* Problem description *
If a line in the entries below contains the word "agent", it counts; report how many such lines there are, and only that number.

* Exercise inputs *
━━━━━━━━━━━━━━━━━━━━

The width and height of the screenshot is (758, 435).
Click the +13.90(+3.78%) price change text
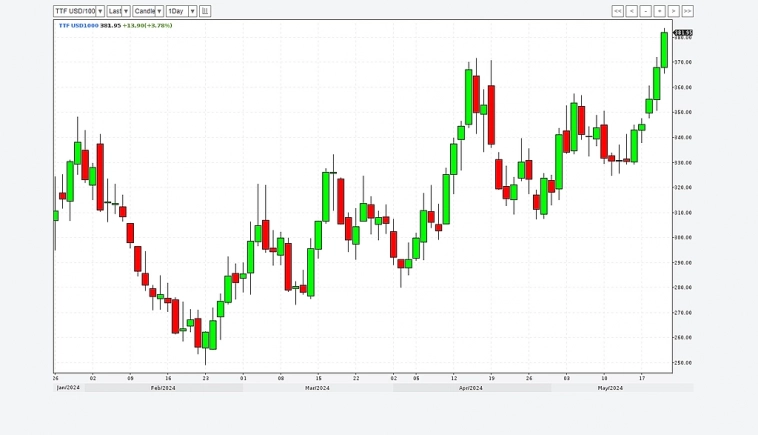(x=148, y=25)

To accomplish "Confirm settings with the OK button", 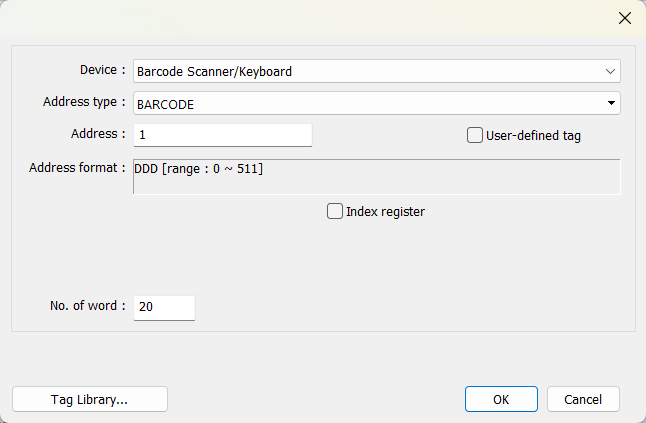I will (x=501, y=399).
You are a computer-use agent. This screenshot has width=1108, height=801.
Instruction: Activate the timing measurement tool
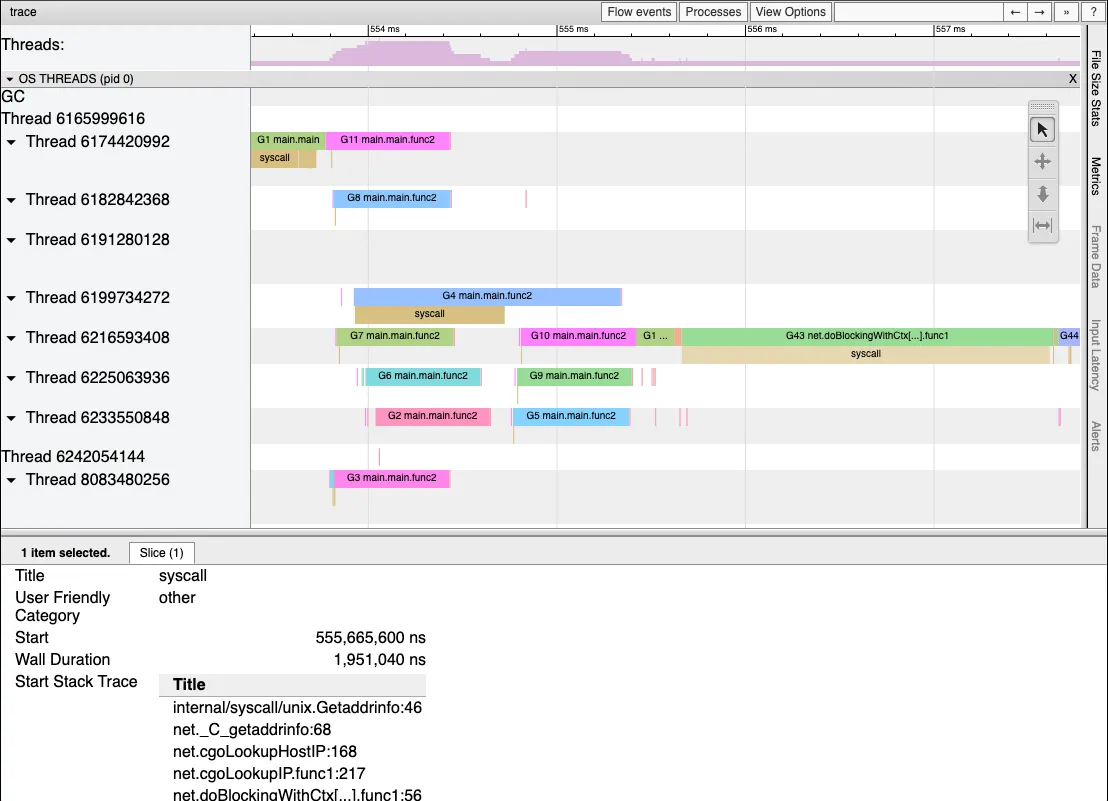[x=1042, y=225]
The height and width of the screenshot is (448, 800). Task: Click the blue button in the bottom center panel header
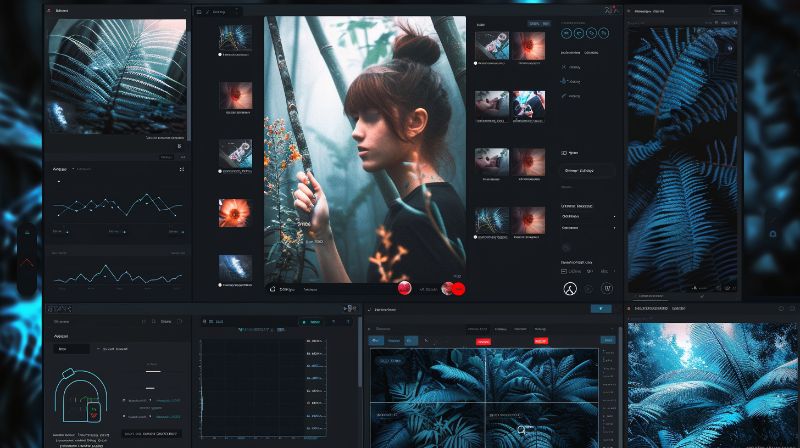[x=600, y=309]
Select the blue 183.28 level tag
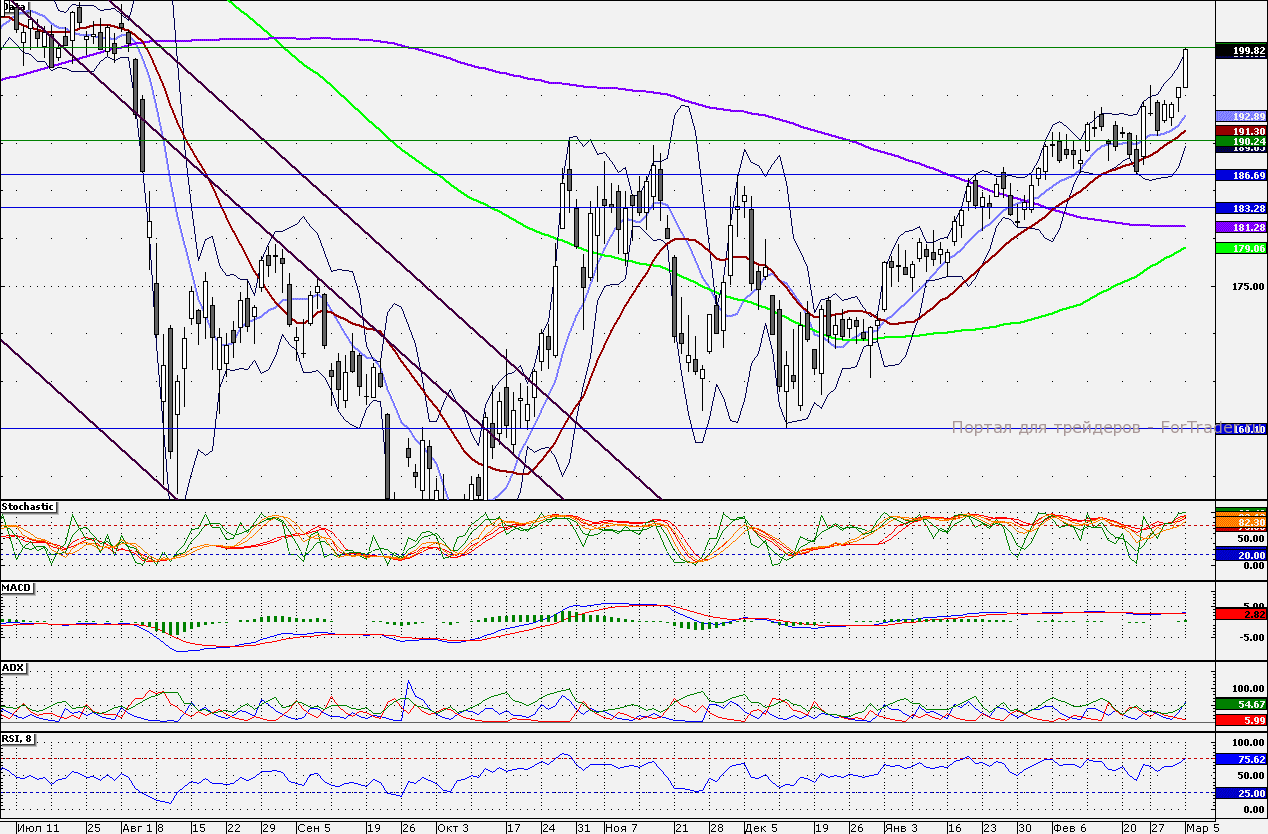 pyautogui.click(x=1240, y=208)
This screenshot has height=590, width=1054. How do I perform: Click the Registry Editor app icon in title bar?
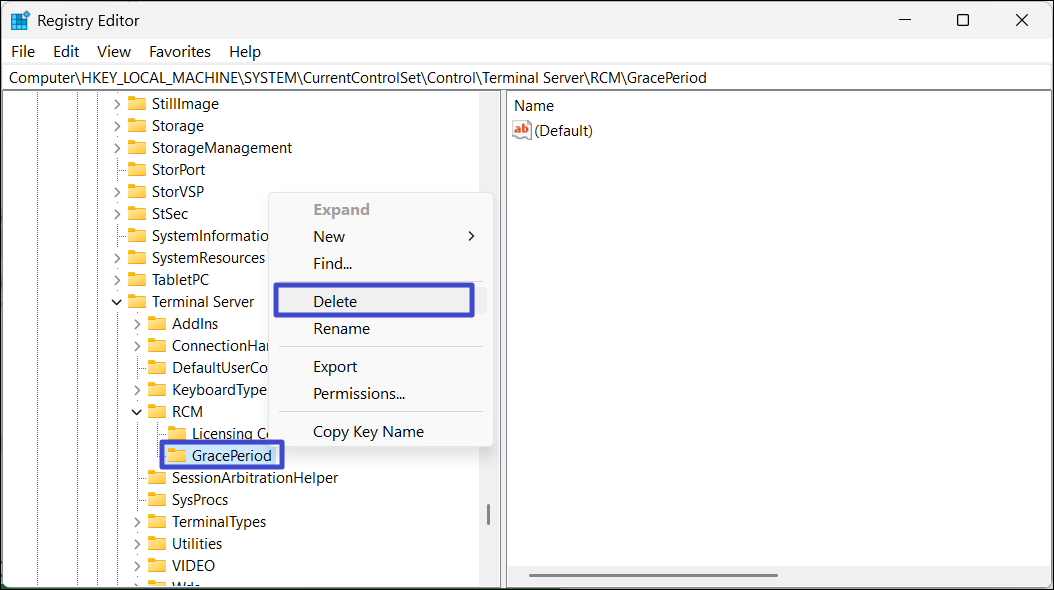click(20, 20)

━━━━━━━━━━━━━━━━━━━━

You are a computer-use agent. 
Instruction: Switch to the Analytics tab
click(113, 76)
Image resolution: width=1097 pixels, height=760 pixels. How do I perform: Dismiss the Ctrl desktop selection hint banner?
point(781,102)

━━━━━━━━━━━━━━━━━━━━

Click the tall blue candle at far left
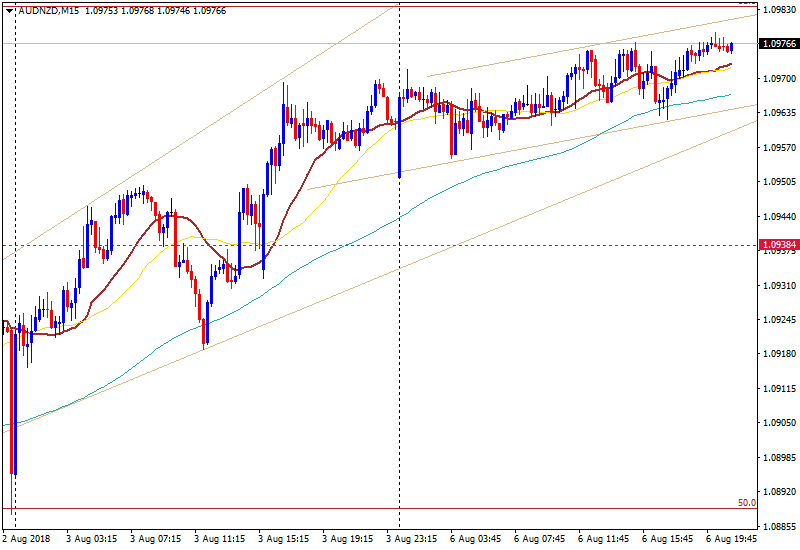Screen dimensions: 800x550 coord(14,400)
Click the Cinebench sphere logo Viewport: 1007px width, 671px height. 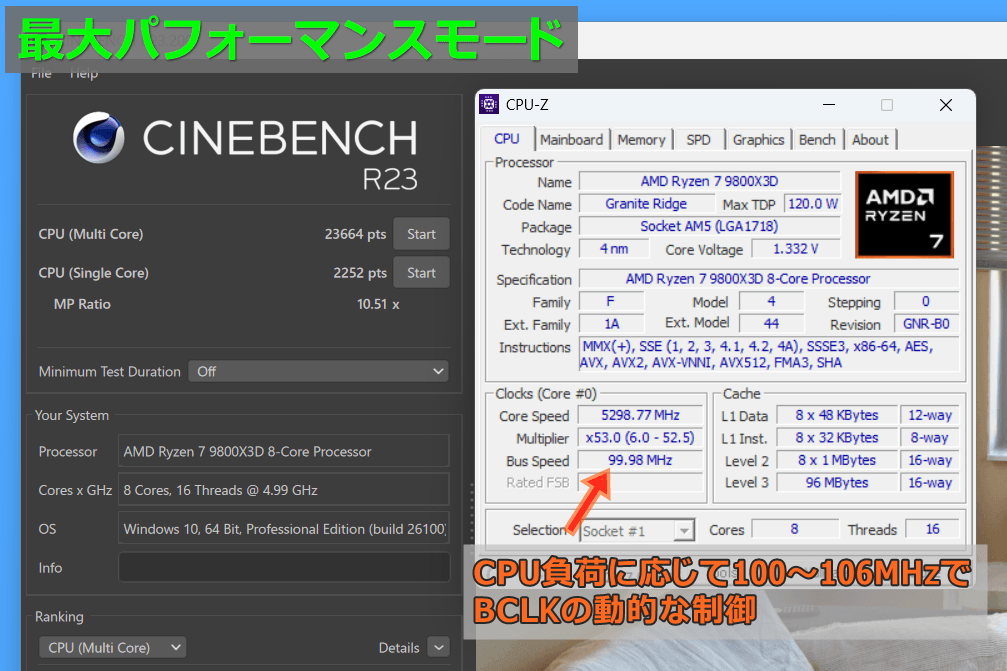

━━━━━━━━━━━━━━━━━━━━

* Finished exercise *
2